The habit arose from Darwin’s instinctual recognition that in the animal-rearing experiments conducted over millennia by our ancestors, we had inadvertently stored away crucial evidence about the way in which all of life can change in response to environmental stimuli. It was part of his world-changing insights that he proposed how all the 200- plus pigeon breeds recognised in Victorian Britain, despite their astonishing breadth of variation, derived from a single parent species — the rock dove.
Katrina van Grouw wishes to remind us that Darwin was on to something which modern biologists prefer to overlook. Domestication is a vital window into the whole of the evolutionary process. Part of its importance is a matter of timescale. Natural selection operates on such a vast temporal canvas that it is almost impossible for one human, in the course of an individual life, to observe changes occurring in the physical forms of any animals. Not so, however, with pets and livestock.
A dog, canary, sheep or pig can be made to acquire extraordinary, exaggerated characteristics — massive increases in body-mass, complete changes of plumage colour, feathered feet, naked skin or ridiculously short legs — in the course of a few carefully manipulated generations. These vastly speeded-up mutations are what convinced Darwin of the insights offered by domestication. For van Grouw they are nothing less than a reaffirmation of the wider beauty inherent in all life’s processes.
She is thus on a one-woman mission to persuade us to take renewed interest, and acknowledge the wondrous processes at work, not in wild wolves and tigers but among pet dogs and cats. The book’s underlying moral is that evolution is as much at play in our living room as the forest.
One of van Grouw’s methods of persuasion is to wow us with her exquisitely precise line drawings of skeletons and animal body parts illustrative of these anatomical modifications. One such tour de force is a double-page comparative sheet of 47 pigeon breeds depicting only their skulls. The variations demonstrated in their bill structure, skull size and shape far exceed those in the more famous Galapagos finches, which are always said to have played so decisive a role in Darwin’s thinking.

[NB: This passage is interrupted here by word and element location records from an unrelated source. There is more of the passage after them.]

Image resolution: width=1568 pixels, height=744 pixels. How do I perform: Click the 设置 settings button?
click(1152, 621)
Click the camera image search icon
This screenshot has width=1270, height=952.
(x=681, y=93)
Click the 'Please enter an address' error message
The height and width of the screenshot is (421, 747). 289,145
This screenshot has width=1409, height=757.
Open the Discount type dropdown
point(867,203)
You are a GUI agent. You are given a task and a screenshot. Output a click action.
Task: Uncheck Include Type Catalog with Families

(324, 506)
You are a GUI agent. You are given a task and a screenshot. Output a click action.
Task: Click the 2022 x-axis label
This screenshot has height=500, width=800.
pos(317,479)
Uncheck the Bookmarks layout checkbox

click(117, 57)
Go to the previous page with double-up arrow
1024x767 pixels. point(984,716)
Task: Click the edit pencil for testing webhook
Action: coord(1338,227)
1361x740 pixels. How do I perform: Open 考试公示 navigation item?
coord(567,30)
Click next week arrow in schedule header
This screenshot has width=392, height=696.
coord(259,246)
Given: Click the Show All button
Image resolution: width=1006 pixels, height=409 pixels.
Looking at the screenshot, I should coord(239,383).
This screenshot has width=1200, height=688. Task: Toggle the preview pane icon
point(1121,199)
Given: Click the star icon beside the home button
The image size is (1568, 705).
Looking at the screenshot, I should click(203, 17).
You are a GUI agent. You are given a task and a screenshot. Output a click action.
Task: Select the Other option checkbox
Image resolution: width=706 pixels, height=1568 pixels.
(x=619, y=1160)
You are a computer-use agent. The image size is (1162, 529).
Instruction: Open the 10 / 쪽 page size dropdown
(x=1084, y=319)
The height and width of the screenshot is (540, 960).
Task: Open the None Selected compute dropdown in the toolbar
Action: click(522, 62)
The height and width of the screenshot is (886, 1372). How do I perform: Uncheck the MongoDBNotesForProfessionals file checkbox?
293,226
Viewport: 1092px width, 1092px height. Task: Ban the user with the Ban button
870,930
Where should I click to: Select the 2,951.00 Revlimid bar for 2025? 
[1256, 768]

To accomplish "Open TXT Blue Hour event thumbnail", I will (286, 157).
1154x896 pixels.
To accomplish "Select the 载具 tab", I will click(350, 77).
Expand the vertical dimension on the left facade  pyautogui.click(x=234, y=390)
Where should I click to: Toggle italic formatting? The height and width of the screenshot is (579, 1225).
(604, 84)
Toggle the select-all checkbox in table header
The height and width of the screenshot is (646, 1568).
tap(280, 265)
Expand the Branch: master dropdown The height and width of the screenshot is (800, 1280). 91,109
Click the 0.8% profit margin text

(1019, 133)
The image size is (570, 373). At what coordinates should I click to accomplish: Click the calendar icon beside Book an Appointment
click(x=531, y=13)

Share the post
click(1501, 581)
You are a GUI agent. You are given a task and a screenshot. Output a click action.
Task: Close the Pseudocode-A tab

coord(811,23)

In its various parts Unnatural Selection feels like an homage to the standards of a bygone publishing age, through its large-format pages and its use of heavy sepia-coloured paper, but especially in van Grouw’s lovingly detailed monochrome drawings. Nor is it a coincidence that the images appear in a book published on the 150th anniversary of Darwin’s own masterwork about farmyard evolution, The Variation of Animals and Plants under Domestication (1868). One of the book’s goals is to remind us of the genius of van Grouw’s scientific hero.
Yet there is an irony at play here. As van Grouw acknowledges, Darwin’s own writings on domestication are muddled because he lacked true understanding of the machinery underlying the processes of evolution — namely chromosomes and genes. It was Darwin’s contemporary, the Czech pastor Gregor Mendel, who worked out the true basics of inheritance through his work on pea plants. Van Grouw goes on to give us this fully developed picture of evolutionary science in clear and simple prose. It is remarkable to observe how one of Britain’s most talented wildlife artists has undergone her own modification into an accomplished writer on science.
Yet there is a more troubling irony at work in her beautiful book. It concerns the author’s wish to revive an interest in domestication as a suitable theme for serious science. Not only do dog breeders or pigeon fanciers not talk to biologists, but there is often outright suspicion and even hostility between the camps. Typically, van Grouw’s efforts to enlist the co-operation of dog breeders in her enterprise were often met with rejection.
The problem is that many mutations wrought in pets, based on what seems a breeder’s bizarre aesthetic whim, have incurred charges of cruelty and have inflicted pain on their animal subjects. Van Grouw is alive to the issues, and gives us a classic example of the moral questions entailed in our unnatural selection of animals. Broiler chickens, cross-bred to activate a double-muscling gene, can grow to slaughter weight in just weeks. Economically valuable they may be, but these processes have created creatures that are barely able to stand and which suffer short lifetimes of pain in grotesquely cramped conditions. In short, domestication may be a richly adorned window on natural selection but its beauty is not always quite so obvious.